The Intel® oneAPI DPC++/C++ Compiler supports only the ahead-of-time (AoT) compilation for FPGA hardware, which means that an FPGA device image is generated at compile time. The FPGA device image generation process can take hours to complete. If you make a change exclusive to the host code, then recompile only your host code by reusing the existing FPGA device image and circumventing the time-consuming device compilation process.
The Intel® oneAPI DPC++/C++ Compiler provides the following mechanisms to separate device code and host code compilation:
Passing the -reuse-exe=<exe_name> flag to instruct the compiler to attempt to reuse the existing FPGA device image.
Separating the host and device code into separate files. When a code change applies only to host-only files, the FPGA device image is not regenerated.
Separating the device code using the compiler option -fsycl-device-code-split.
The following sections explain these two mechanisms in detail.
Using the -reuse-exe Flag
If the device code and options affecting the device have not changed since the previous compilation, passing the -reuse-exe=<exe_name> flag instructs the compiler to extract the compiled FPGA hardware image from the existing executable and package it into the new executable, saving the device compilation time.

────

[Stated goal]
Extend the passage on separating host and device compilation for FPGA targets, beginning after its final sentence.

[Data extract]
────

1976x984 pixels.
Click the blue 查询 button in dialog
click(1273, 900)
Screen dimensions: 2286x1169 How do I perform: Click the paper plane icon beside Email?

────

[Response to the exercise]
# Initial compilation
icpx -fsycl -fintelfpga -Xshardware <files.cpp> -o out.fpga
The initial compilation generates an FPGA device image, which takes several hours. Suppose you now make some changes to the host code.
# Subsequent recompilation
icpx -fsycl <files.cpp> -o out.fpga -reuse-exe=out.fpga -Xshardware -fintelfpga
One of the following actions are taken by the command:
If the out.fpga file does not exist, the -reuse-exe flag is ignored, and the FPGA device image is regenerated. This is always the case the first time you compile a project.
If the out.fpga file is found, the compiler verifies no change that affects the FPGA device code is made since the last compilation. If no change is detected in the device code, the compiler then reuses the existing FPGA device image and recompiles only the host code. The recompilation process takes a few minutes to complete.
If the out.fpga file is found, but the compiler cannot prove that the FPGA device code will yield a result identical to the last compilation, a warning is printed, and the FPGA device code is fully recompiled. Since the compiler checks must be conservative, spurious recompilations can sometimes occur when using the -reuse-exe flag.
Using the Device Link Method
Suppose the program is separated into two files, main.cpp and kernel.cpp, where only the kernel.cpp file contains the device code.
In the normal compilation process, FPGA device image generation happens at link time.
# normal compile command
icpx -fsycl -fintelfpga -Xshardware main.cpp kernel.cpp -o link.fpga
As a result, any change to either the main.cpp or kernel.cpp triggers the regeneration of an FPGA hardware image.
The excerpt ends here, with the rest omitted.